- Given records

□ □ □ □ □ □ □

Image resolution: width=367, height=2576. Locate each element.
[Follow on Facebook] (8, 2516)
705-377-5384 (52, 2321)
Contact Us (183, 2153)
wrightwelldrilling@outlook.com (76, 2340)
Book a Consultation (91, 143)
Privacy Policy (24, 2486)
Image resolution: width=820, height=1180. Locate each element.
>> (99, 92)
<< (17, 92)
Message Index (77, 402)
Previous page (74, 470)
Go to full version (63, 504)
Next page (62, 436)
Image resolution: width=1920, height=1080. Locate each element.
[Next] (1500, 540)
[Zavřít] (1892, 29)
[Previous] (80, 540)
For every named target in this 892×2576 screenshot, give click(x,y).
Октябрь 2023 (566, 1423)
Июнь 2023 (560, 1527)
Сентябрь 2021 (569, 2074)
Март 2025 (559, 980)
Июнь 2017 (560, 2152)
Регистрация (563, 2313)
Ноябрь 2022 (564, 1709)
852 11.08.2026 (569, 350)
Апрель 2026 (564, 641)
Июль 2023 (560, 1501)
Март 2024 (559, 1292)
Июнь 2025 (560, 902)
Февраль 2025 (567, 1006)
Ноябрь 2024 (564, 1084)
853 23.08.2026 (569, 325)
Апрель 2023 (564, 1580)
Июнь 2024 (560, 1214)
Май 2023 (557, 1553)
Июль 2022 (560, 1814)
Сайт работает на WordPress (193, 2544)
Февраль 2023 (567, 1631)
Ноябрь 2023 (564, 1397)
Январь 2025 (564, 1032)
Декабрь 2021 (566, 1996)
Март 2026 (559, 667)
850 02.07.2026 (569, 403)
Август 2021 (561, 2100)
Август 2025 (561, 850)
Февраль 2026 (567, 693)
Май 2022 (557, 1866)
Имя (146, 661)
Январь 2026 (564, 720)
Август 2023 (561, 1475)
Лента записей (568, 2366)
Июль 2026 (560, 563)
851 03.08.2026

□ □ □ □ □ □ □

- Exercise
Output every line of the listing exactly as written.

- Solution to this exercise
Image resolution: width=367, height=2576. Locate each element.
[Follow on Facebook] (8, 2516)
705-377-5384 (52, 2321)
Contact Us (183, 2153)
wrightwelldrilling@outlook.com (76, 2340)
Book a Consultation (91, 143)
Privacy Policy (24, 2486)
Image resolution: width=820, height=1180. Locate each element.
>> (99, 92)
<< (17, 92)
Message Index (77, 402)
Previous page (74, 470)
Go to full version (63, 504)
Next page (62, 436)
Image resolution: width=1920, height=1080. Locate each element.
[Next] (1500, 540)
[Zavřít] (1892, 29)
[Previous] (80, 540)
For every named target in this 892×2576 screenshot, give click(x,y).
Октябрь 2023 (566, 1423)
Июнь 2023 (560, 1527)
Сентябрь 2021 (569, 2074)
Март 2025 (559, 980)
Июнь 2017 (560, 2152)
Регистрация (563, 2313)
Ноябрь 2022 (564, 1709)
852 11.08.2026 (569, 350)
Апрель 2026 (564, 641)
Июль 2023 (560, 1501)
Март 2024 (559, 1292)
Июнь 2025 (560, 902)
Февраль 2025 (567, 1006)
Ноябрь 2024 (564, 1084)
853 23.08.2026 (569, 325)
Апрель 2023 (564, 1580)
Июнь 2024 (560, 1214)
Май 2023 (557, 1553)
Июль 2022 (560, 1814)
Сайт работает на WordPress (193, 2544)
Февраль 2023 (567, 1631)
Ноябрь 2023 (564, 1397)
Январь 2025 (564, 1032)
Декабрь 2021 (566, 1996)
Март 2026 (559, 667)
850 02.07.2026 (569, 403)
Август 2021 (561, 2100)
Август 2025 (561, 850)
Февраль 2026 (567, 693)
Май 2022 (557, 1866)
Имя (146, 661)
Январь 2026 (564, 720)
Август 2023 (561, 1475)
Лента записей (568, 2366)
Июль 2026 (560, 563)
851 03.08.2026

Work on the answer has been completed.